PTHREAD_ADAPTIVE_MUTEX_INITIALIZER_NP is changed to number 1, so that
adaptive mutex can be statically initialized correctly.
attilio [Tue, 26 Oct 2010 01:20:30 +0000 (01:20 +0000)]
MFC r213272 by emaste:
Previously, the aac driver did not handle enclosure management AIFs,
which were raised during hot-swap events. Now such events trigger cam
rescans.
rmacklem [Mon, 25 Oct 2010 17:05:14 +0000 (17:05 +0000)]
MFC: r213712
Try and make the nfsrv_localunlock() function in the experimental
NFSv4 server more readable. Mostly changes to comments, but a
case of >= is changed to >, since == can never happen. Also, I've
added a couple of KASSERT()s and a slight optimization, since
once the "else if" case happens, subsequent locks in the list can't
have any effect. None of these changes fixes a known bug.
avg [Mon, 25 Oct 2010 07:58:37 +0000 (07:58 +0000)]
stable/8: add options KDB and KDB_TRACE to GENERIC kernels
Now that we have code for printing a stack trace on panic using stack(9)
facility without any debugger backend configured, use this ability
in GENERIC kernels to slightly increase amount of debugging information
available in default installations.
This change should not break anything for those who include GENERIC into
a custom kernel config file and have the above options already enabled.
They should only get a warning about duplicate options.
This commit should not change behavior of GENERIC kernels for panics and
traps with respect to core dumping and automatic reset.
As no debugger backend is configured, enter-to-debugger key combination
should still be ignored.
With this commit the sizes of GENERIC kernels increase by one to two KB.
yongari [Sun, 24 Oct 2010 21:28:58 +0000 (21:28 +0000)]
MFC r213696:
Do not setup interrupt endpoint for axe(4).
It seems axe(4) controllers support interrupt endpoint such that
enabling interrupt endpoint generates about 1000 interrupts/sec.

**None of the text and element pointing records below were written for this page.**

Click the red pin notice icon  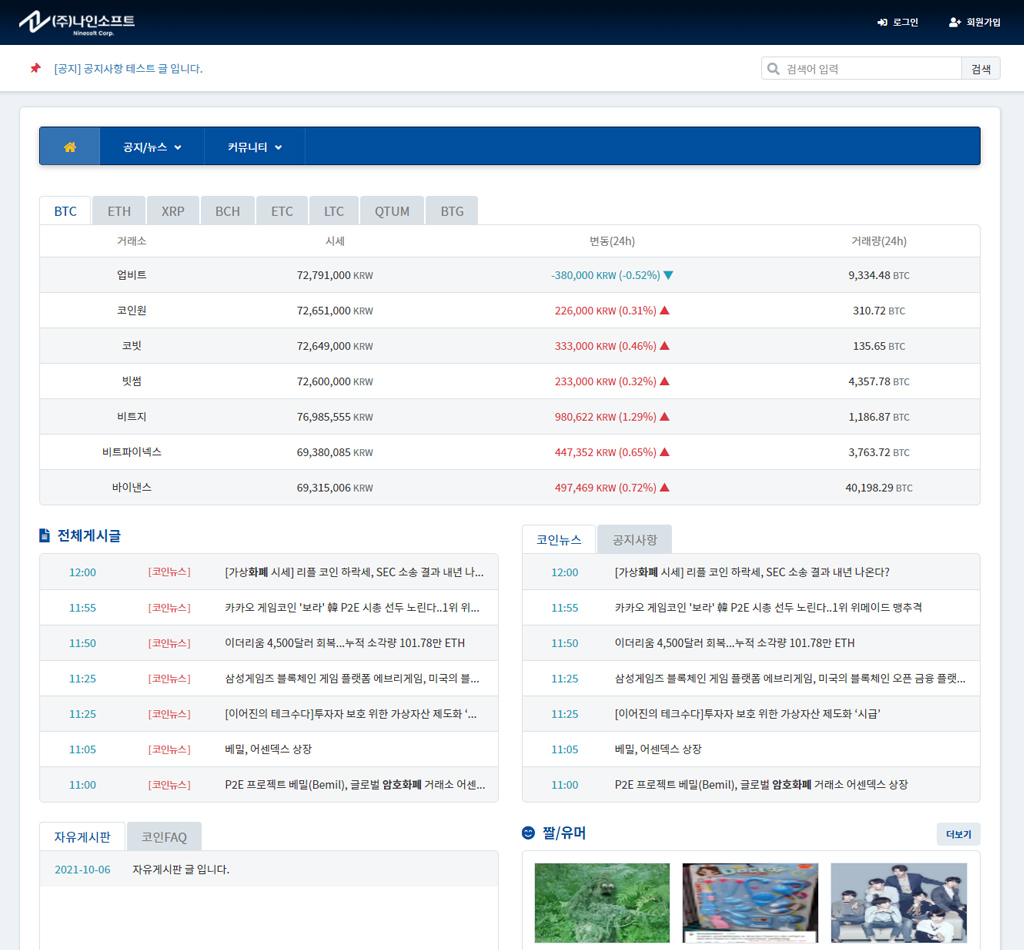pos(35,69)
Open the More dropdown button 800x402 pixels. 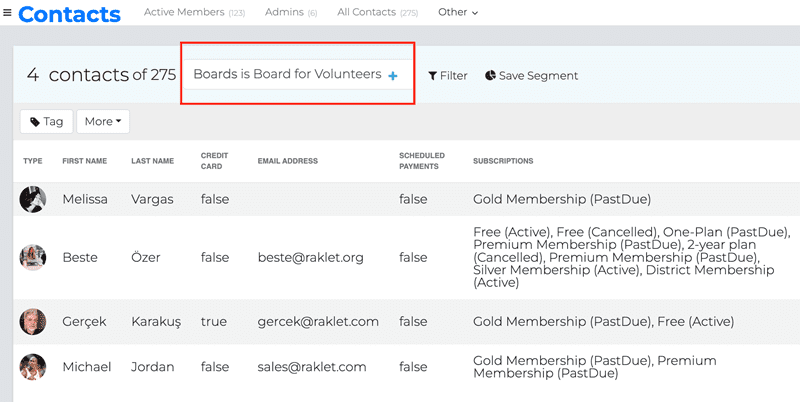103,122
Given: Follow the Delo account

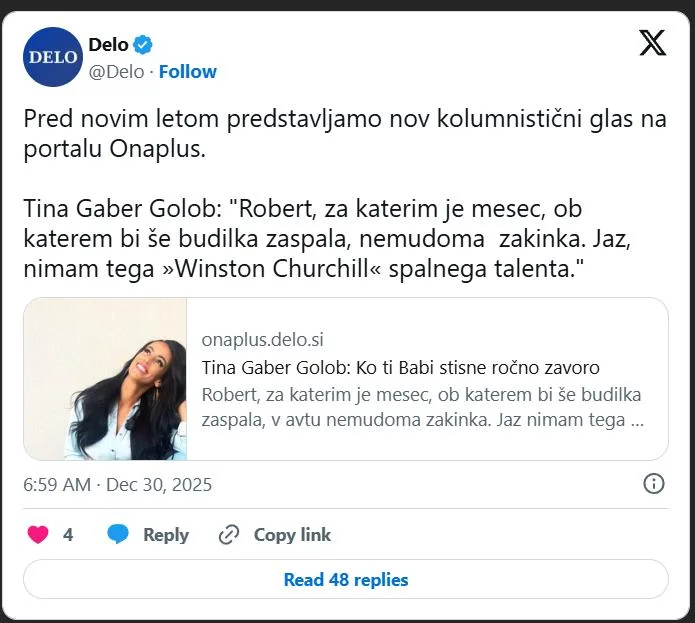Looking at the screenshot, I should point(188,71).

Controllers transfer 8 bytes data through interrupt endpoint and
the data include link UP/DOWN state as well as some PHY related
information. Previously axe(4) didn't use the transferred data and
didn't even try to read the data. Because axe(4) counts on mii(4)
to detect link state changes there is no need to use interrupt
endpoint here.
This change fixes generation of unnecessary interrupts which was
seen when interface is brought to UP.
yongari [Sun, 24 Oct 2010 21:26:41 +0000 (21:26 +0000)]
MFC r213438:
RX buffer allocation failure is not an input error. Controller
successfully received a frame but we failed to pass it to upper
stack due to lack of resources. So update if_iqdrops counter
instead of updating if_ierrors counter.